Behind every hug is a world

When it’s been so long since you hugged a loved one and then finally you find her in front of you and you can hug her again, the emotion is very strong, wherever you are on this round earth.
"Would you accompany me to visit Mariam? I would love to see her so much... but I don’t dare go alone, I’m too afraid of what might happen. But if you were there, it would be different…".
Sometimes we as volunteers are bitterly surprised that, in a place already so full of pain, relationships can become even more complicated and conflicting, as if the external conditions were not enough to make life hard.
Randa has been stuck in the same refugee camp for eight years.
She is Syrian from Bab Amer, a suburban and overpopulated neighborhood of Homs.

Randa looks after three children, the oldest one has been paralyzed due to a meningitis, while the fourth daughter drowned in a manhole of the refugee camp a few years ago.
I would say her husband is staying afloat rather than he is living. Next to Randa there is her mother, a quite old lady who is the only rock to which she can lean on during her days. But before it was not like this: despite the climate of distrust and jealousy that reigns over the camp, Randa managed to make friends with Mariam and her husband. They were a great support for her as if they were part of the same family. Mariam took care of Randa’s sick son when his mother was away and they spent most of the day together, back and forth from each other’s tents. In the camp there had never been a nice atmosphere, many abuses occur and the people here feel particularly oppressed. So after the umpteenth injustice perpetrated by the owners of the refugee camp’s land, Mariam and her husband decided to leave, they could not stand it anymore. They found a place in a small henhouse designated as a dwelling and they moved. Randa wanted to follow them as well and decided to move to a garage too, but after a few days the threats turned out to be too strong. She was scared and she could not afford expenses so high compared to the smaller ones of a tent.

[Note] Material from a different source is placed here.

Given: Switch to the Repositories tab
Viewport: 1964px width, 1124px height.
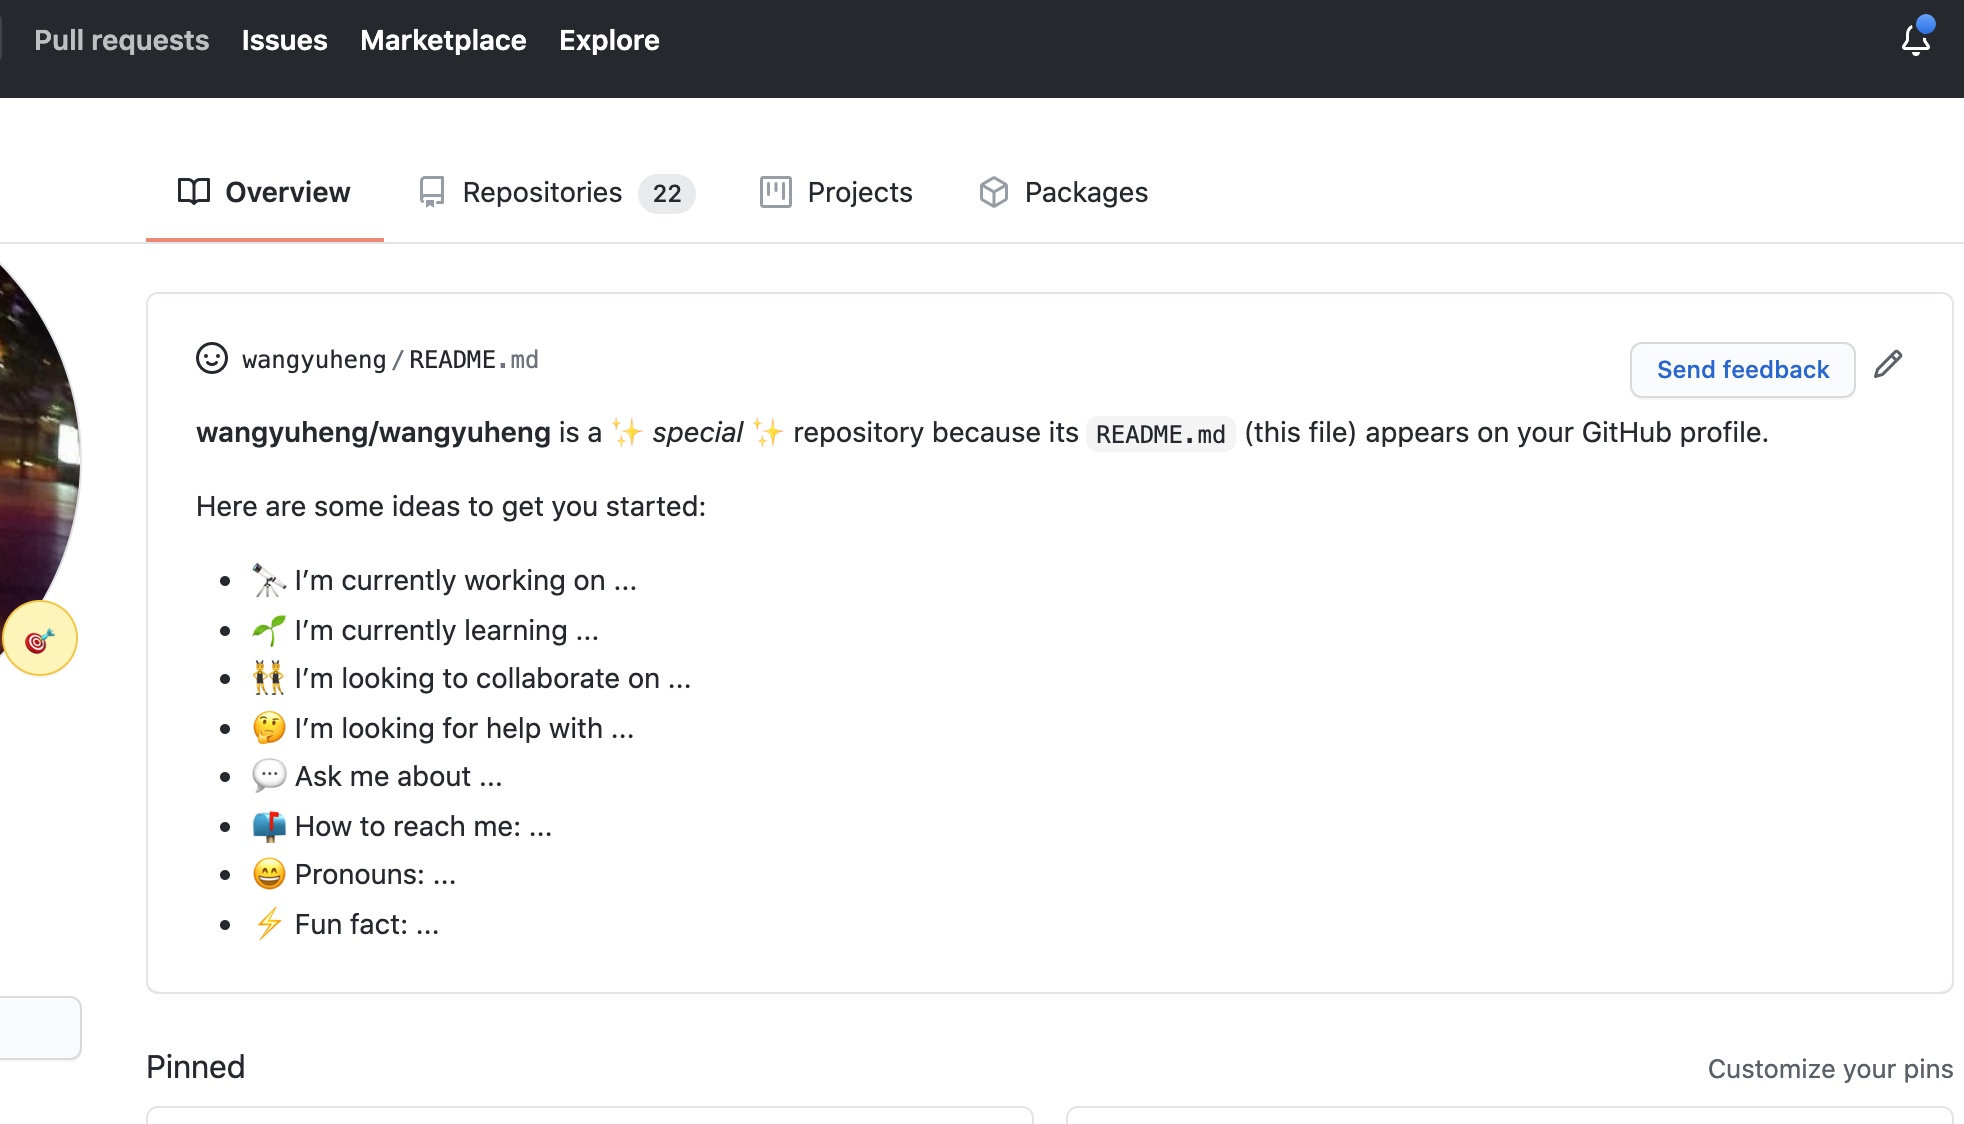Looking at the screenshot, I should tap(542, 192).
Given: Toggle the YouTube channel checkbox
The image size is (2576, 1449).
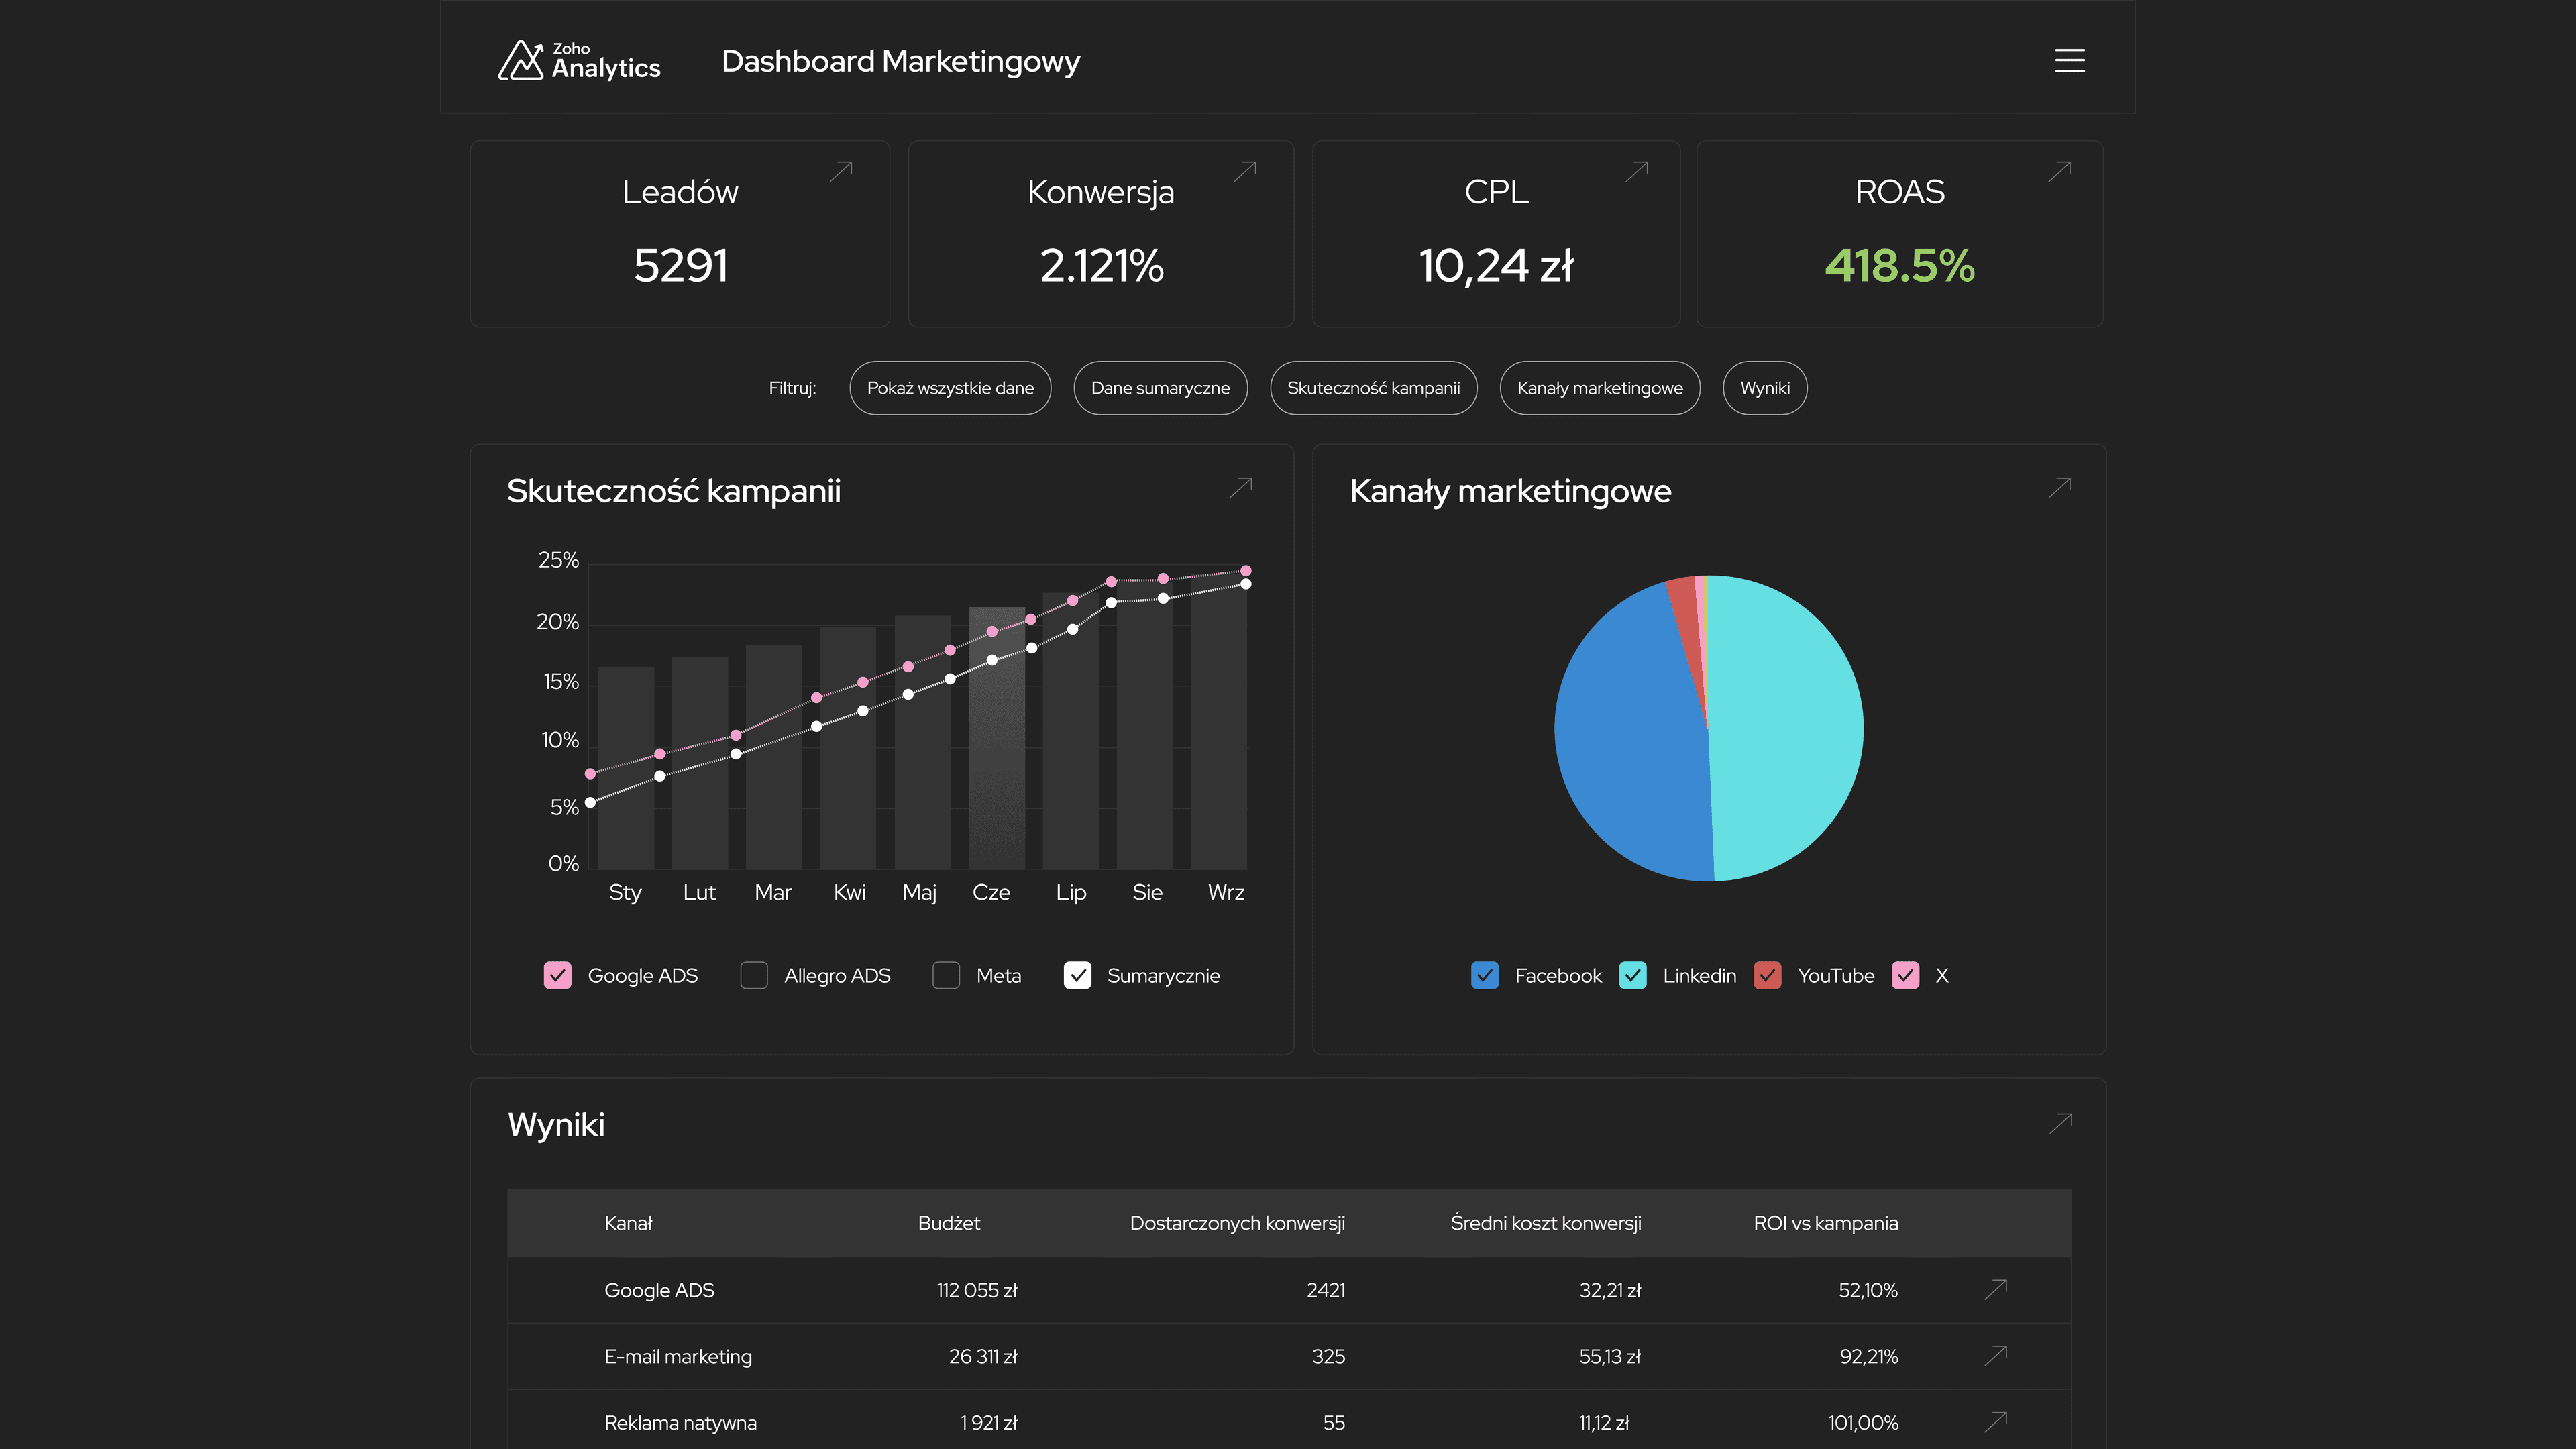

She decided to move back to the tent she had left a few days before, but Mariam’s husband did not take it well. He felt betrayed and sorry that Randa could not think of her good. He did not understand her reasons and he chose to stop talking to her, forcing his family to do the same.
This silence has been going on for almost a whole year. In the meantime, we as volunteers have maintained a good relationship with Mariam’s family, which has become deeper than before. We have kept on meeting Randa too as often as we have always done in these years. And then the request: Ramadan is over, a month of purification, and Randa wants to try to go to visit Mariam, she misses her so much. We send a message to Mariam’s husband, the reply takes a while but... it is a yes!
"You know I don’t talk to her anymore... but since it is you who are asking me, I say Welcome to our home". Ahmad, Mariam’s youngest son, welcomes us by giving a bouquet of flowers to Randa and the friend who accompanied her.
And here the hug is. Randa timidly enters their house and, holding Mariam, they both burst into tears, silently. We spend the next two hours to see how the tension slowly dissolves: Mariam sits next to Randa and we see they finally resume to talk to each other in a thick and whispered way.
On the way home, I ask Randa how she is doing. "Two days ago I sprained my foot to the point that it got swollen, I spent these days of feast in the tent but this morning I was so happy that the pain is gone. And now I’m very glad. Thank you for coming with me, it wouldn’t have been the same if I went there alone". She hides Ahmad’s flowers in her bag, she will show them later to her children.